Guwahati: Hailing Centre’s decision to regularize entry and stay of people from minority communities in Pakistan and Bangladesh, who have been forced to flee to India due to persecution, Assam chief minister Tarun Gogoi on Wednesday said the first move in this respect was made during the previous Congress-led UPA government.
“It is a not a new decision. We have been all along asking for allowing these persecuted people stay on humanitarian grounds,” Gogoi said adding his government had submitted a memorandum to then-PM Dr Manmohan Singh on April 28, 2012, urging that Bangladeshi nationals who had to flee to India to escape persecution be allowed to stay in Assam on humanitarian grounds.

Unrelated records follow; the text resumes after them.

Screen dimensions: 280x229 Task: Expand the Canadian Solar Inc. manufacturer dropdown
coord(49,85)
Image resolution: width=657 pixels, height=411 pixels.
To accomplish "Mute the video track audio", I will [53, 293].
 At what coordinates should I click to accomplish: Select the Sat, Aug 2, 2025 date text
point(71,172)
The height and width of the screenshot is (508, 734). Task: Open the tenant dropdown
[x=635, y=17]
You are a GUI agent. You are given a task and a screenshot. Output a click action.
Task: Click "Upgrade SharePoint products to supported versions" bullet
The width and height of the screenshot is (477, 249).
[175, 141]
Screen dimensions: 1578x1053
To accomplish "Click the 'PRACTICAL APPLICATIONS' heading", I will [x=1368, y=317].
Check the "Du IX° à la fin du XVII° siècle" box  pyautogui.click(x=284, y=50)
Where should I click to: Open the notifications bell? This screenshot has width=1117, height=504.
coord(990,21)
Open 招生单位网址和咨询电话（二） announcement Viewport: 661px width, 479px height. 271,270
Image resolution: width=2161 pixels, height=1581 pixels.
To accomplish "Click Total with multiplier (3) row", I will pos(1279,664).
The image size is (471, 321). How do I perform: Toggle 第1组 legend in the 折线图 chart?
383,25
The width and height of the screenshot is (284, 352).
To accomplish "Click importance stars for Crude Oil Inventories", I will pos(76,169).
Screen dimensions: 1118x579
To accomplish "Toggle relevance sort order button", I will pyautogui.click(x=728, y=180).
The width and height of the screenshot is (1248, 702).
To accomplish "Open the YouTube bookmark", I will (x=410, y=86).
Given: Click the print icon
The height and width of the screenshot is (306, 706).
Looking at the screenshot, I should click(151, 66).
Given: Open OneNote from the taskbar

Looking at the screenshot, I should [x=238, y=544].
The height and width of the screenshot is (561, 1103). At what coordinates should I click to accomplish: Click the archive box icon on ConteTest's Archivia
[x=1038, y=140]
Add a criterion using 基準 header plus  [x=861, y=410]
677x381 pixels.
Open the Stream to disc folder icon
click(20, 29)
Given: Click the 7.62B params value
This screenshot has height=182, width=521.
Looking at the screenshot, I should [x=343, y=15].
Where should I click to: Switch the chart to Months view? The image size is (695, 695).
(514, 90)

“The Central government had again sought the state’s view on December 26, 2013, when a writ petition on the issue was filed in the Supreme Court and the state government had stood by its previous stand,” Gogoi said
On whether the decision of the Centre will impart the Assam Accord, which was signed in 1985, redundant, Gogoi pointed that the Accord dealt with citizenship issue and this latest Central government’s directive only allowed these communities to stay in India.
The Central Government has decided, on humanitarian considerations, to exempt Bangladeshi and Pakistani nationals belonging to minority communities who have entered into India on or before December 31, 2014, from the relevant provisions of rules and order made under the Passport (Entry into India) Act, 1920 and the Foreigners Act, 1946, in respect of their entry and stay in India without such documents or after the expiry of those documents, as the case may be.
The Central Government has accordingly issued two notifications in the Official Gazette on Monday under the Passport (Entry into India) Act, 1920 and the Foreigners Act, 1946.
Meanwhile, voices of protests are being raised in Assam from various organisations including the AASU, AJYCP, Asom Gana Parishad (AGP) against the Centre’s decision and threatened agitation if it is implemented.